JOB TALK: Education and Poverty
Improving Academic Performance in Chicago Public Schools: The Effect of Double-Dose Algebra Policy
There is a nationwide push to increase the rigor of high school coursework so that all students are college-ready at graduation. Performance in freshman math has long been thought to have a significant impact on high school outcomes. The 2011 National Assessment of Educational Progress reports that only 35 percent of students enter high school with adequate math proficiency; black and Hispanic rates are even lower at 13 and 20 percent, respectively. These low performance metrics may explain the high failure rates observed in 9th grade coursework. In Chicago Public Schools (CPS), the focus of this study, roughly half of high school freshmen fail at least one course, with the highest failure rates in math. Concern about this fact and the apparent failure of remediation before high school led CPS to implement a “double-dose algebra” policy, beginning with students entering high school in the fall of 2003. Under this policy, students scoring below the national median on an 8th grade math test were assigned two periods of freshman algebra rather than one. I find that this program, which doubled instructional time, altered peer composition and emphasized problem solving skills, produced attainment and achievement effects (higher college entrance exam scores, high school graduation rates, college enrollment rates) far beyond what the math test score effects would have predicted.
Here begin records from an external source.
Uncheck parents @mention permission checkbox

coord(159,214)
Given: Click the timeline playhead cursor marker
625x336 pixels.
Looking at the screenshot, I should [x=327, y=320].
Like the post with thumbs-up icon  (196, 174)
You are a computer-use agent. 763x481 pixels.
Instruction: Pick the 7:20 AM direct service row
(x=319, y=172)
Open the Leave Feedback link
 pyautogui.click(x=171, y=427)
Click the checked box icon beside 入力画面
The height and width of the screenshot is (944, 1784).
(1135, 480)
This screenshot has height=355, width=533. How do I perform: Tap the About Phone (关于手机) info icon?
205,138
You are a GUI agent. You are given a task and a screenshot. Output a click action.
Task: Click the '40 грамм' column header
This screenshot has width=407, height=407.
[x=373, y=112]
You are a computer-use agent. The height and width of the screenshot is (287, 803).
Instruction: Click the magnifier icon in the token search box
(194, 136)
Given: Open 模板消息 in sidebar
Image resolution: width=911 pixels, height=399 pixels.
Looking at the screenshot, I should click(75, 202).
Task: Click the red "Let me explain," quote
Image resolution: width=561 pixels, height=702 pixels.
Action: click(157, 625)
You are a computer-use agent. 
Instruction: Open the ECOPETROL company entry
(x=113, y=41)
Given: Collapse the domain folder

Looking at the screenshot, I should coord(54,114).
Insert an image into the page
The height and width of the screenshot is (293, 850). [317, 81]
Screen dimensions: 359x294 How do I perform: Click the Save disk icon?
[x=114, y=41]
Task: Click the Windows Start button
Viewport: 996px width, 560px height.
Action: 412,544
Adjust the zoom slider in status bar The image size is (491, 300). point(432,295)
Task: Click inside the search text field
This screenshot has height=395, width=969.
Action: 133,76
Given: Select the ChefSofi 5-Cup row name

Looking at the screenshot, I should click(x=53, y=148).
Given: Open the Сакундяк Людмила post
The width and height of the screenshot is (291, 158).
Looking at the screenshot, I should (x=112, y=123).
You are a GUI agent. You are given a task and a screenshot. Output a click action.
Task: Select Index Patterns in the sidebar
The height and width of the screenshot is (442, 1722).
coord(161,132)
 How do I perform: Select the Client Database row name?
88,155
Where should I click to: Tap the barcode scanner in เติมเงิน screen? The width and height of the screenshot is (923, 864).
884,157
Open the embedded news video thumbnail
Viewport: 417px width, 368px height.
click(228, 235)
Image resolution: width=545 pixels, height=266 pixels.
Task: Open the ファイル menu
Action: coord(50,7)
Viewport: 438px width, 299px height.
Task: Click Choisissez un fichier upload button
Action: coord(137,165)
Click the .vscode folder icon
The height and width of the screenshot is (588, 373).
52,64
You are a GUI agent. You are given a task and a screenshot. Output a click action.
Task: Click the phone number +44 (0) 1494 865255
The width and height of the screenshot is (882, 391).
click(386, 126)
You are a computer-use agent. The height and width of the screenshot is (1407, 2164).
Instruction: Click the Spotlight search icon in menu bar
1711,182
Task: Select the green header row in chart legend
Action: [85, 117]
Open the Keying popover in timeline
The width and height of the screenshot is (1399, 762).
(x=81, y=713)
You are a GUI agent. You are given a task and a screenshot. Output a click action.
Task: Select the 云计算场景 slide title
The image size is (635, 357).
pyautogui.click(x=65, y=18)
Kalena Cortes (B.A., University of California-San Diego; Ph.D., University of California-Berkeley) is an Assistant Professor at the Bush School of Government and Public Service at Texas A&M University. She studies issues of educational opportunity and social equality, focusing on identifying educational policies that help disadvantaged students at the K-12 and postsecondary levels. Her recent work examines the effects of double-dose algebra and course scheduling policies on student achievement, affirmative action policies in higher education, and the effect of legal status on college enrollment of immigrant youth. She has been published in The Review of Economics and Statistics, Economics of Education Review, National Tax Journal, American Economic Review Papers and Proceedings, and The B.E. Journal of Economic Analysis & Policy. Her work has also garnered wider attention and is featured in Education Week, Houston Chronicle, Atlanta Journal Constitution, Education Next, The Chronicle of Higher Education, and Inside Higher Ed. Dr. Cortes has received grants and fellowships from the Spencer Foundation, the American Educational Research Association, the W.E. Upjohn Institute for Employment Research, the National Institutes of Health, and the U.S. Department of Education/Institute of Education Sciences. She recently received a three-year faculty fellowship from the Greater Texas Foundation to study ways in which institutions and state policies can help bolster the number of minority and low-income high school graduates who go on to achieve a college degree.